**Supplied passage**
New York Man Sentenced for $600,000 COVID Fraud Using Stolen Identities
For Immediate Release
U.S. Attorney's Office, Eastern District of Virginia
NEWPORT NEWS, Va. – A New York man was sentenced yesterday to 42 months in prison for his role in a fraudulent scheme to obtain pandemic benefits using the stolen identities of at least 20 other people.
According to court documents, Obinna Nwafor, 50, engaged in a scheme to obtain various pandemic loans using the identities of others who were unaware of this activity. In September 2020, L.H., a resident of Norfolk who also serves as a judge on the Norfolk Juvenile and Domestic Relations District Court, received a statement from the U.S. Small Business Administration (SBA) at her home address, indicating that she owed a payment on a loan received under the Economic Injury Disaster Loan Program (EIDL). L.H. reported this information to law enforcement, which led to the investigation in this case.
Further investigation revealed that an application for an EIDL loan in the amount of $150,000 had been submitted to the SBA in August 2020, using L.H.’s name and other confidential personal identifiers, including her Social Security number, date of birth, address, and phone number. Loan documents were electronically signed in L.H.’s name, and loan proceeds in the amount of $149,900 were disbursed to an account that did not belong to L.H and was controlled by Nwafor.
After this information came to light, further investigation revealed several related EIDL loans fraudulently obtained by Nwafor, including a $150,000 loan obtained in Virginia resident K.G.’s name. Like L.H., K.G.’s Social Security number, date of birth, address, and phone number had been used on the loan application. Similarly, K.G. had not applied for an EIDL loan or authorized anyone to apply for a loan on her behalf. Within days of the loan proceeds disbursement, Nwafor moved the funds to other accounts he controlled, including an account held jointly with his spouse, a bank account held in the name of a Nigerian entity in which Nwafor held an interest, and nearly $75,000 to an account belonging to a romance fraud victim, who had been misled as to the origin of the funds.
Further investigation also revealed that Nwafor had received approximately $300,000 in pandemic-related unemployment benefits in the names of at least eighteen other people. Those funds had been deposited into approximately six different bank accounts owned and controlled by Nwafor. When Nwafor was told by Wells Fargo that these funds were being returned to the originating state unemployment offices, Nwafor frantically worked with other individuals in an attempt to convince the bank not to return the funds.
Jessica D. Aber, U.S. Attorney for the Eastern District of Virginia; Jason S. Miyares, Attorney General of Virginia; Brian Dugan, Special Agent in Charge of the FBI’s Norfolk Field Office; Damon E. Wood, Inspector in Charge for the U.S. Postal Inspection Service – Washington Division; and Troy W. Springer, Special Agent in Charge, National Capital Region, U.S. Department of Labor, Office of Inspector General, made the announcement after sentencing by U.S. District Judge Roderick C. Young.
Special Assistant U.S. Attorney Alyson C. Yates and Assistant U.S. Attorney Brian J. Samuels prosecuted the case.
A copy of this press release is located on the website of the U.S. Attorney’s Office for the Eastern District of Virginia. Related court documents and information are located on the website of the District Court for the Eastern District of Virginia or on PACER by searching for Case No. 4:23-cr-21.

**Records provided**
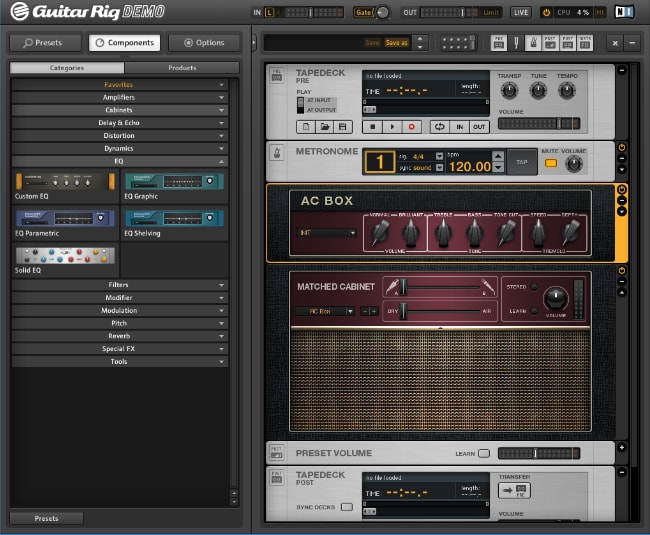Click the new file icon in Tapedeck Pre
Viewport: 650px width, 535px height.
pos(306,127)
* * *
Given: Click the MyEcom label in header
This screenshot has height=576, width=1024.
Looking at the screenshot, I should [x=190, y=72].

**Directions**
1. In the press release, swap "statement" for "notice" and write out everything from "According to court" down to "in this case.".
2. Say whether each statement agrees with the press release. Answer yes or no, and quote the words that decide it.
(a) Nwafor received a prison sentence of 42 months.
(b) The EIDL loan application in L.H.'s name was submitted to the SBA in September 2020.
(c) Nwafor received pandemic-related unemployment benefits in the names of at least twenty other people.

**Answers provided**
1.
According to court documents, Obinna Nwafor, 50, engaged in a scheme to obtain various pandemic loans using the identities of others who were unaware of this activity. In September 2020, L.H., a resident of Norfolk who also serves as a judge on the Norfolk Juvenile and Domestic Relations District Court, received a notice from the U.S. Small Business Administration (SBA) at her home address, indicating that she owed a payment on a loan received under the Economic Injury Disaster Loan Program (EIDL). L.H. reported this information to law enforcement, which led to the investigation in this case.

2.
(a) Yes: "sentenced yesterday to 42 months in prison"
(b) No: "submitted to the SBA in August 2020"
(c) No: "in the names of at least eighteen other people"